Greg, this is Magnus. Divestment discussions. I mean, obviously, we have quite a lot of divestment discussions with the different investors. Some are more advanced than others, but it is still so that the divestment market is slow, I'd say, across the board, maybe mostly slow in the U.S. than in the Nordics, and in Europe, it's slightly better. But we have some discussions that are quite advanced. And then, of course, the number of lead contexts that are being that we hold discussions and generally speaking, we work a lot with that. So lots of discussions. In terms of net working capital, I guess you're also looking for the same thing, what to expect there. But my answer to the last question is quite difficult, and we don't give an indication. The levels you are referring to are 13% and 15%. I've said them myself from calls before, but just to word a warning, there are simple averages over the last 5 years. So it doesn't mean anything in that sense, but you need to have something to put into models. I think it's wise to use some sort of average over a few years in that. I think what's most important is what we bring up in these calls that we are, we consider ourselves to be lucky and strong in this. We are at a high level, but we can also see a slow trend that it is coming down a bit.

Operator

Our next question is a follow-up from Gram Hunt with Jefferies.

G
Graham Hunt
analyst

Just one coming back on U.K. Construction. Maybe I understand that you've done a deep analysis of that specific project, but maybe you could just confirm that you've also looked at all of the other legacy projects that were taken under the legacy framework and you're comfortable with the provisioning on those projects as it stands today just to give a bit of comfort around the order book.

A
Anders Danielsson
executive

Of course, we've always done a thorough analysis of all ongoing projects. This one is a special project, an isolated project. We don't have that business setup or contract model that we have seen in this project that was won 10 years back, we would not accept a similar setup in the contract today.

Operator

[Operator Instructions].

A
Antonia Junelind
executive

So I do believe that we have reached the bottom of the line of people that have tried to call in and have succeeded. I do apologize for the technical problems during the call. If there are any questions that have been left unanswered, please don't hesitate to reach out to the IR team and myself afterward.

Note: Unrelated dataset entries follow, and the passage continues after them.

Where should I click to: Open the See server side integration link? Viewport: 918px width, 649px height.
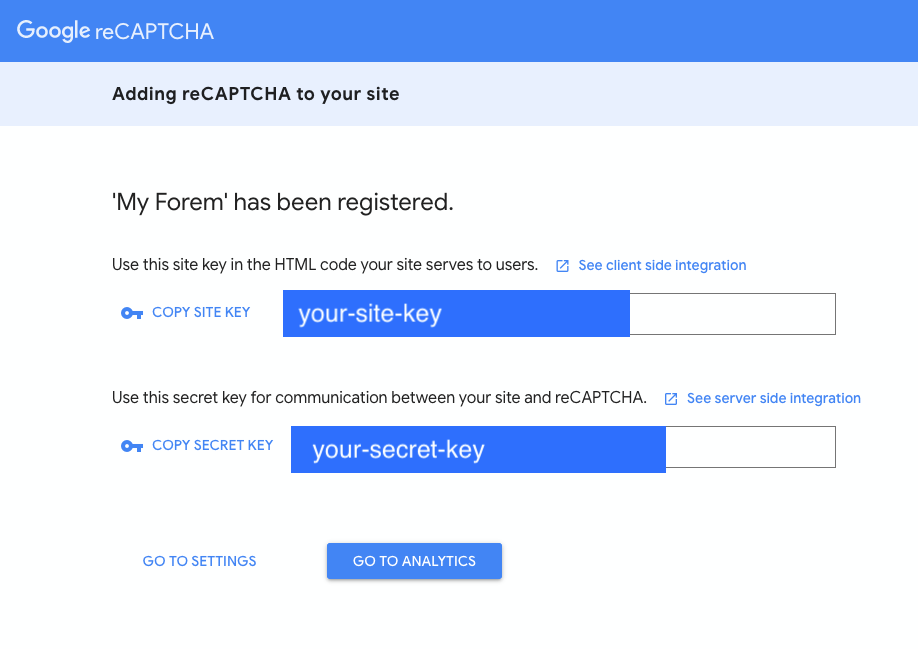click(773, 398)
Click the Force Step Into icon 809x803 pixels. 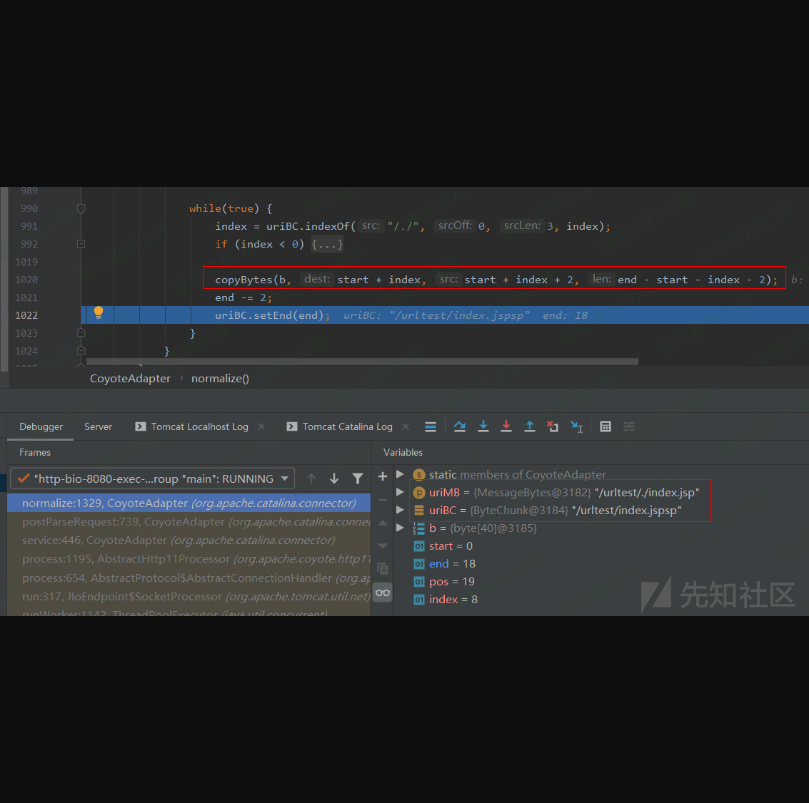pyautogui.click(x=506, y=426)

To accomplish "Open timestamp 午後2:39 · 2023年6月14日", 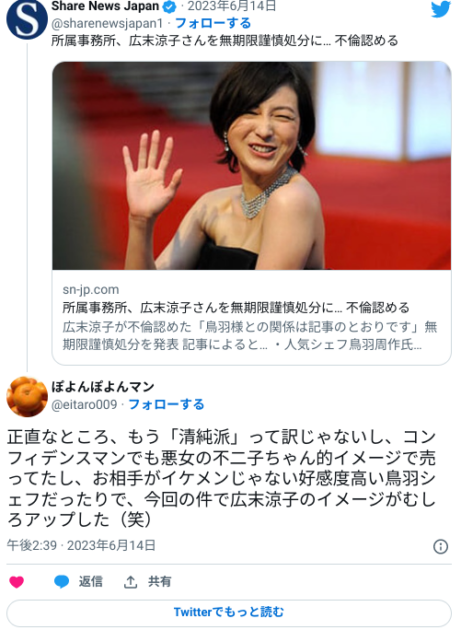I will click(x=81, y=546).
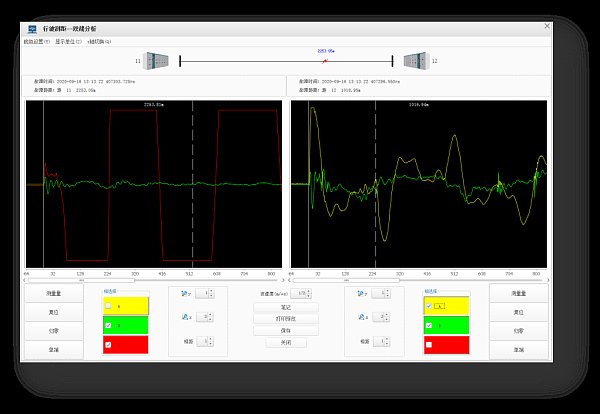600x414 pixels.
Task: Click the X-axis zoom icon in right panel
Action: click(x=363, y=317)
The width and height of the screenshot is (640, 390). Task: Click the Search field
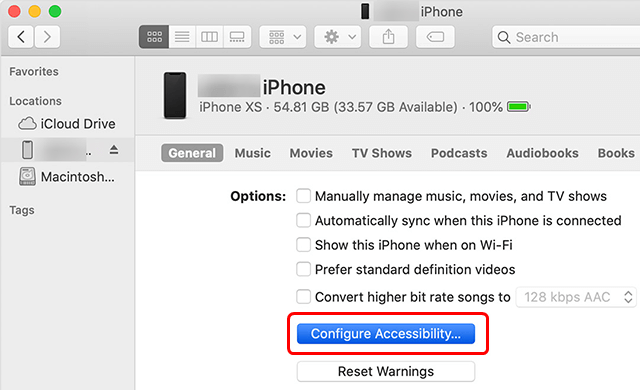(566, 37)
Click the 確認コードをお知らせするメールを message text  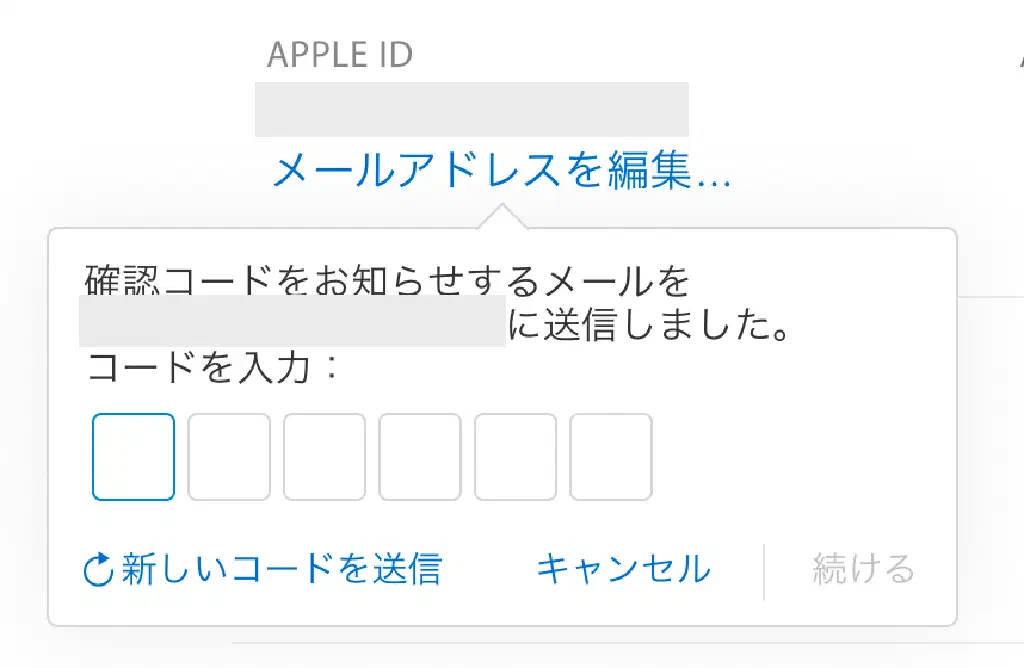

So with that, I will now conclude this earnings call. So thank you, Anders and Magnus, for your presentation and answers here today. And thank you for joining us here in the studio in Stockholm. And lastly, thank you to those of you that have been watching online. A recorded version of this broadcast will be available on our web page shortly. And we will be back with more comments on the second quarter report in July. Until then, have a nice one. Thank you.